ブラウザの実行環境は単一ファイルなので、複数ファイルへの分割そのものは体験できませんが、「同じ内容が2回貼り込まれた」状況を1つのファイルの中で再現して確かめてみましょう。
#include <stdio.h>
#ifndef GREETING_H
#define GREETING_H
void greet(void) {
printf("こんにちは\n");
}
#endif
// ここから下は「別のファイルからもう一度 #include された」場面を想定しています。

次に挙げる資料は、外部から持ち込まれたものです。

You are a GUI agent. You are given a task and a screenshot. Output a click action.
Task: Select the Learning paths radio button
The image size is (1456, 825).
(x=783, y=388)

// ガードのおかげで、2回目のブロックはプリプロセッサに丸ごと無視されます。
#ifndef GREETING_H
#define GREETING_H
void greet(void) {
printf("こんにちは\n");
}
#endif
int main(void) {
greet();
return 0;
}
同じ void greet(void) { ... } のブロックを2回書いていますが、2回目は GREETING_H が定義済みなので #ifndef が偽になりスキップされ、greet が2回定義されることはありません。試しにガード(#ifndef/#define/#endif の3行)を外してみると、次のように「同じ関数を2回定義した」というコンパイルエラーになります。
#include <stdio.h>
void greet(void) {
printf("こんにちは\n");
}
void greet(void) {
printf("こんにちは\n");
}
int main(void) {
greet();
return 0;
}
これが、複数ファイルに分けて開発するときに必ずインクルードガードを付ける理由です。ヘッダファイルの中身を書いたら、まずガードで囲む、というのがC言語の定石です。
やってみよう
上の「ガードあり」のコードを実行して こんにちは が1回だけ表示されることを確かめましょう。次に「ガードなし」のコードを実行し、再定義エラーが起きることを確認してください。
演習
CONFIG_H という名前でインクルードガードを作り、その中に #define MAX_USERS 100 を書いてください。そのブロックをそのまま2回貼り付け(2回目は無視されることを確認するため)、main で MAX_USERS を printf で表示してください(結果は 100)。
ヒント1を見る
#ifndef CONFIG_H → #define CONFIG_H → #define MAX_USERS 100 → #endif の順で1セットを作ります。
ヒント2を見る
同じセットをそのままもう一度貼り付けても、2回目は CONFIG_H が定義済みなのでスキップされ、エラーになりません。